Genta menyandarkan tubuhnya di kursi, “Selalu akan ada Fatta di antara kita.”
“Genta…”
“Berhentilah memikirkannya, Raya. Dia bukan laki-laki yang patut untuk terus menerus dipikirkan sepanjang hidupmu.”
Raya bergerak-gerak gelisah, “Kamu tau benar perasaanku.”
Genta berusaha keras untuk meredam amarahnya. Ia tahu jika ia sampai marah-marah, maka dapat di pastikan mereka akan bertengkar dan itu sama sekali tidak akan menyelesaikan masalah. Justru akan memperumitnya.
“Genta aku nggak bisa merubah apa yang sudah ada di hatiku selama belasan tahun. Bukannya aku nggak berusaha, tapi aku benar-benar nggak bisa dan tolong jangan paksa aku. Aku capek memikirkannya. Dan aku nggak ingin membicarakan masalah ini terus-terusan. Biarkan saja semuanya. Aku lelah.”
“Itukah yang terus kamu lakukan?” tanya Genta sedih sambil menatap Raya, “Terus menyimpan Fatta di dalam hatimu.”
“Ya,” Raya beradu pandang dengan Genta, “Aku nggak bisa menyangkal itu.”
“Lalu kalian bicara apa kemarin?” tanya Genta.
“Semuanya.”
“Apa?”
“Semuanya.”
“Baiklah tapi apa?”
“Mas Fatta akan kembali ke Singapura.”
“Akhirnya,” Genta menarik nafas lega.
“Aku akan membawa Tara menemuinya.”
Genta memandangnya dengan bingung, Raya menambahkan, “Bagaimana pun keadaannya, Mas Fatta itu ayah kandung Tara. Sebaiknya ia melihatnya.”
Mengabaikan kerutan di dahi Genta yang menjelaskan kalau Genta sedang berpikir keras, Raya bangkit dari kursinya, “Aku akan memandikan Tara. Dia harus kelihatan rapi dan bersih. Nanti kita bicara.”

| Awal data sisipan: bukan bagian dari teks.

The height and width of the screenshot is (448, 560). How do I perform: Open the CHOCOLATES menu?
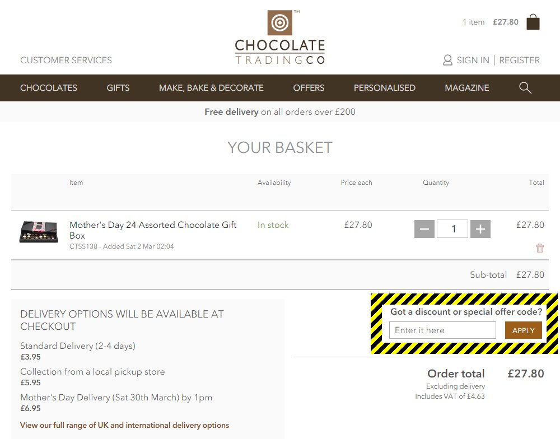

Menelan emosi yang membuat tenggorokannya tercekat, Genta mendorong piring nasi gorengnya yang masih utuh lalu bangkit berdiri. Hatinya sakit sekali dan ia tahu Raya telah membuat keputusan. Keputusan yang tidak menyertakan Genta di dalamnya. Hanya ada mereka bertiga saja.